Não tanto pelas saídas desta época mas pelo saldo de saídas, entradas de várias épocas, o Porto de Conceição viveu num constante estado de renovação que, nesta época, atingiu os resultados desportivos (e o processo) como nunca antes desde que Sérgio assumiu o leme do futebol do clube. O pouco poder de compra, as constantes saídas a custo-zero, a venda dos melhores por preços muito abaixo do que o Benfica consegue pelos seus melhores, obrigaram Sérgio a não prescindir, nunca, do seu melhor jogador: o processo. Já o sabemos, jogue quem jogar no FC Porto, há uma atitude (que contempla intensidade, boa agressividade, empenho total) que não pode faltar. Isso porque é essa que vai preencher as lacunas que os sucessivos mercados têm criado no Dragão. E quando se começa uma época a perder na Supertaça com o maior rival, vindos de uma época onde a perseguição ao Benfica foi uma constante sem deixar margem de manobra, os dragões de Conceição viveram, e vivem, entre a espada e a parede. E é por isso que, mesmo com um futebol e uma qualidade de jogo muito superiores ao que se viu com o Estoril em casa, os portistas tornaram a deixar cair pontos por terra nesta recepção ao Rio Ave.

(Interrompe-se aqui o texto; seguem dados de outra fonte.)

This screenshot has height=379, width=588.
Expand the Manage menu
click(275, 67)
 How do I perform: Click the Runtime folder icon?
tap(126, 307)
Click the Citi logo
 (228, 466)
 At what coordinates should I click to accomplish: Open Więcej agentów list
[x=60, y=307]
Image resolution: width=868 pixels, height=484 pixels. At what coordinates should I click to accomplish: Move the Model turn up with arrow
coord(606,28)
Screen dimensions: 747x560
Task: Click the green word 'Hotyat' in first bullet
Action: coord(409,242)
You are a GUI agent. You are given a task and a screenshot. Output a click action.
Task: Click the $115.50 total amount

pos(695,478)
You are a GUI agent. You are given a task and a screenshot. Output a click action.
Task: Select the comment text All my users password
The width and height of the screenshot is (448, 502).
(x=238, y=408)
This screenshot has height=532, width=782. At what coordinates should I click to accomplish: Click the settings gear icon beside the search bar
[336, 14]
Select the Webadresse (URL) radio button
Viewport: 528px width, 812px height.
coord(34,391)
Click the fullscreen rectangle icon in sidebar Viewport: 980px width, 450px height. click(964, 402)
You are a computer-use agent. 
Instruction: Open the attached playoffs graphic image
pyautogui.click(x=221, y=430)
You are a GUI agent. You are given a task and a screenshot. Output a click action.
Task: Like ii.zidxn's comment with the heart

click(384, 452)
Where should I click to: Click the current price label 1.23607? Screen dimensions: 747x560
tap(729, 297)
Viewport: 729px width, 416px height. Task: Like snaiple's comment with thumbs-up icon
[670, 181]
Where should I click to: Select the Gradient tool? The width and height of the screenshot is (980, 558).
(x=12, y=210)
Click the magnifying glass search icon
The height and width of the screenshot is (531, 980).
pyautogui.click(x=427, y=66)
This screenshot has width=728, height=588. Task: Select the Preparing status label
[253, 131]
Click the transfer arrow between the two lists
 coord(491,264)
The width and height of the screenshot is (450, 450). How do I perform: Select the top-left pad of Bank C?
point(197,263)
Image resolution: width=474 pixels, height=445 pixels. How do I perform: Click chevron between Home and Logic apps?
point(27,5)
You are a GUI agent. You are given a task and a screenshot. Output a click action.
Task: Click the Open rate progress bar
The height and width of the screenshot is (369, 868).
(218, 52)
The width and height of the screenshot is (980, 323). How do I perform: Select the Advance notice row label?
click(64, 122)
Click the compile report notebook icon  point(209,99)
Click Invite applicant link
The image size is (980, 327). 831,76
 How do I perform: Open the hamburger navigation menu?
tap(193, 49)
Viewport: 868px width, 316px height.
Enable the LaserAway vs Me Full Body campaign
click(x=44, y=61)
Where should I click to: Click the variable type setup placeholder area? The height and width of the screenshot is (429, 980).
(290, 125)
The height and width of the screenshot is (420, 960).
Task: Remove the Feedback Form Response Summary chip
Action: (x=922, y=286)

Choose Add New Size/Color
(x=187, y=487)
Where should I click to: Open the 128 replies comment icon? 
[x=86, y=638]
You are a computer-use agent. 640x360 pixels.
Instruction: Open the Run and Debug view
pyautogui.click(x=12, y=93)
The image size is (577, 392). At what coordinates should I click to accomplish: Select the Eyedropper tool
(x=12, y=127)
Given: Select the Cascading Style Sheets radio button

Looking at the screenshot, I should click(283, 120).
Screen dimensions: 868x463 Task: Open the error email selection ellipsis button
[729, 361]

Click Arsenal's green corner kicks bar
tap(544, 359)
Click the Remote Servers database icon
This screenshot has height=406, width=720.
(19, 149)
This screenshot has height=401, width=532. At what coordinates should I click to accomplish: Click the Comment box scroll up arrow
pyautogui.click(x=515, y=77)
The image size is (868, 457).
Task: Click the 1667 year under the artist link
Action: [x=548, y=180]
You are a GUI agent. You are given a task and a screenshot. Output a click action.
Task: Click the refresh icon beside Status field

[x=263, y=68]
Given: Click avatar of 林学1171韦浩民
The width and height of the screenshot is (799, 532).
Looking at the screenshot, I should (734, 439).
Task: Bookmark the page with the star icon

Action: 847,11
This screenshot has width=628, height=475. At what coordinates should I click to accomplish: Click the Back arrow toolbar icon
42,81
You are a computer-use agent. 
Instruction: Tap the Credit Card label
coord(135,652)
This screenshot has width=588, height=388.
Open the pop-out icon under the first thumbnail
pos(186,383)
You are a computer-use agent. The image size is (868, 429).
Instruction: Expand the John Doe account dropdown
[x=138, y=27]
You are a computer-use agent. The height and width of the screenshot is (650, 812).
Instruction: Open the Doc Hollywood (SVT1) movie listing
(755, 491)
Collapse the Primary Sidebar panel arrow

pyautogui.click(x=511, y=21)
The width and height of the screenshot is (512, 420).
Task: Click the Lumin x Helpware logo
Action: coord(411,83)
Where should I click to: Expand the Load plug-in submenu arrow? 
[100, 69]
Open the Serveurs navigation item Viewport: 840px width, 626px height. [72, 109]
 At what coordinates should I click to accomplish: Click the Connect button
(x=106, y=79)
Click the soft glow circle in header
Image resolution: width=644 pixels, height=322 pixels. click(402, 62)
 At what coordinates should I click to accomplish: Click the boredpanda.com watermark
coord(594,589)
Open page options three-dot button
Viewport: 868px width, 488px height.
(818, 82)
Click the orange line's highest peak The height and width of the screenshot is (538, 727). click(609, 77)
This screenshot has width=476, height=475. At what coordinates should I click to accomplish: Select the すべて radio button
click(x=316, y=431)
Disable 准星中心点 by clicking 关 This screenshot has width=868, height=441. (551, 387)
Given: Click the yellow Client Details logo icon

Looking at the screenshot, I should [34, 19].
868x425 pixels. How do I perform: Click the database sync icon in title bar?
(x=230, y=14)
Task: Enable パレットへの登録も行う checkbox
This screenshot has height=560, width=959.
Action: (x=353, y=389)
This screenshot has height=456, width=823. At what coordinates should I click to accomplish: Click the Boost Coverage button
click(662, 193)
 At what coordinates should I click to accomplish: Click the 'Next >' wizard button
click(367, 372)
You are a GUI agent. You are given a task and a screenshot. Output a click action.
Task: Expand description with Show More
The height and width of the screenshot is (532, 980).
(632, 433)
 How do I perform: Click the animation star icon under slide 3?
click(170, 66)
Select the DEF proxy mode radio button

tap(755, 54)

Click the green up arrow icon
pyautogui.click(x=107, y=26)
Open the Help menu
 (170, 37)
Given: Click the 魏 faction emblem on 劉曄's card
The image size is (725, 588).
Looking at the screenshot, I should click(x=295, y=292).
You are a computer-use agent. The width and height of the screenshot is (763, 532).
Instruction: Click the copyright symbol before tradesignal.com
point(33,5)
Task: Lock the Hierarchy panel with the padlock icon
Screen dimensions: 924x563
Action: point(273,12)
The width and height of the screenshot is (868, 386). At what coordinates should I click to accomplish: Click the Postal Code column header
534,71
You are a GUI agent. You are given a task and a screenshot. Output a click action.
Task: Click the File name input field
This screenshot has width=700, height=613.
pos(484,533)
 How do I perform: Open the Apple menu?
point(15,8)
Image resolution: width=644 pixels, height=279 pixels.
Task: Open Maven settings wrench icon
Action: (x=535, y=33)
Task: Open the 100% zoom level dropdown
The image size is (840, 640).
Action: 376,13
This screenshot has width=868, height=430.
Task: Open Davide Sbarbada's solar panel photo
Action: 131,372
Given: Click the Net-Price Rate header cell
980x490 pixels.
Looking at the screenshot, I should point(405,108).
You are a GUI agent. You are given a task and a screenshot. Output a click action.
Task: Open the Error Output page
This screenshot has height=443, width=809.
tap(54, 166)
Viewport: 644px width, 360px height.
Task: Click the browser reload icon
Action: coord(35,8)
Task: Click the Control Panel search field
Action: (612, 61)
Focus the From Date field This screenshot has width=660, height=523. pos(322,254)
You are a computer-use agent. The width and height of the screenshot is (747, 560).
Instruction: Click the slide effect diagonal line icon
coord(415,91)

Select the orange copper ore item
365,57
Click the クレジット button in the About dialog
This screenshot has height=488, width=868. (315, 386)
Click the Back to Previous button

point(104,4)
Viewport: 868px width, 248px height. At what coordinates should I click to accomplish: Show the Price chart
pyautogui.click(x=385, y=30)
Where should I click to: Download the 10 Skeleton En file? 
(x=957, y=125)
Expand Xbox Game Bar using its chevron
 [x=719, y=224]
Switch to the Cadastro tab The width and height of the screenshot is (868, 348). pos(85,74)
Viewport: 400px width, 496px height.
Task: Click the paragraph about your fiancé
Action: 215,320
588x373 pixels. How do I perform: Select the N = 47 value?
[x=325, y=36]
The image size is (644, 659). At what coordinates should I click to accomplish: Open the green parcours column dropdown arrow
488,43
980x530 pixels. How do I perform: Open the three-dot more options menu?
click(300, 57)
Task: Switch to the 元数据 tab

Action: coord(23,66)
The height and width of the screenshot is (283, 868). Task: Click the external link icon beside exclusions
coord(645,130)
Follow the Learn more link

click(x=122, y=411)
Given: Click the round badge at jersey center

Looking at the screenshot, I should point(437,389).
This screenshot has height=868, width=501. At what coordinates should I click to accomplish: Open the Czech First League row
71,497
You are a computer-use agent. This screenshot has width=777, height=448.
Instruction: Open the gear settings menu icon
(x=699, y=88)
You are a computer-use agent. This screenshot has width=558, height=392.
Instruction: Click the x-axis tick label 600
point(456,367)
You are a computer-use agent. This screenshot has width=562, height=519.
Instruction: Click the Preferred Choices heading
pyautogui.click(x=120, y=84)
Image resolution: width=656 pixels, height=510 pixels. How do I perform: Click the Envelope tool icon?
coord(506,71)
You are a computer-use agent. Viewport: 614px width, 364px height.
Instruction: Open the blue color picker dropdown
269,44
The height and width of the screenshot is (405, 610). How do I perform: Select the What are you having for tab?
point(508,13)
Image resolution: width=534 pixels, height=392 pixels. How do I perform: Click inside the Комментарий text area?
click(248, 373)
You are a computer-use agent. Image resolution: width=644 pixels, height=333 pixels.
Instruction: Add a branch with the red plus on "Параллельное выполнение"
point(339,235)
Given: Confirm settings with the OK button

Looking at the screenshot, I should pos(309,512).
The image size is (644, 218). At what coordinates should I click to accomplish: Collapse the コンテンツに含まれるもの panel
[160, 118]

Muitos erros não forçados do Rio Ave mas também um pressing bastante consistente dos azuis-e-brancos que voltaram a um registo de pressão mais adiantada neste jogo – com o intuito claro de não deixar uma criar uma equipa com bastante qualidade a construir desde trás. O Dragão pode agora ver uma equipa que tanto pode fazer uma pressão mais recuada, como um pressing mais alto. Ambas eficazes para condicionar imenso o adversário.



Não se enganem, se formos julgar pelo processo, o FC Porto teria todas as razões para não ficar abalado mesmo depois deste empate. É que se olharmos para a qualidade de jogo, essa ficou muito perto daquela que é exigida a quem quer ser campeão nacional – coisa que raramente se viu nos dragões este ano para a Liga. E se nos remetermos somente ao período em que Sérgio conferiu nova roupagem à equipa (falamos obviamente da abertura dos alas e da opção por Pepê como terceiro médio/segundo avançado), então este foi mesmo o melhor jogo da época portista no campeonato. Isto porque a equipa ligou o jogo de forma inspirada e fluida em organização ofensiva, o que ainda, a meu ver, não tinha acontecido depois desta mudança. E como tenho vindo a escrever, esta nova configuração azul-e-branca havia sido especialmente eficaz em transição ofensiva (podendo oferecer, a espaços, bola aos adversários para assim os poder desorganizar) conseguindo, nesse momento, uma ligação bastante efectiva pela rapidez de processos entre os quatro da frente que formam três repentistas atrás de um avançado que está en racha. Mas o que ainda não se havia visto (tirando a segunda-parte em Faro, onde em vantagem o FC Porto controlou) foi essa mobilidade, essa rapidez e efectividade de processos em organização ofensiva.

Momentos de organização ofensiva (mais directa ou mais elaborada), transição defensiva e organização defensiva do FC Porto. Um vídeo que explica, em boa parte, o insucesso do Rio Ave em construir e criar oportunidades.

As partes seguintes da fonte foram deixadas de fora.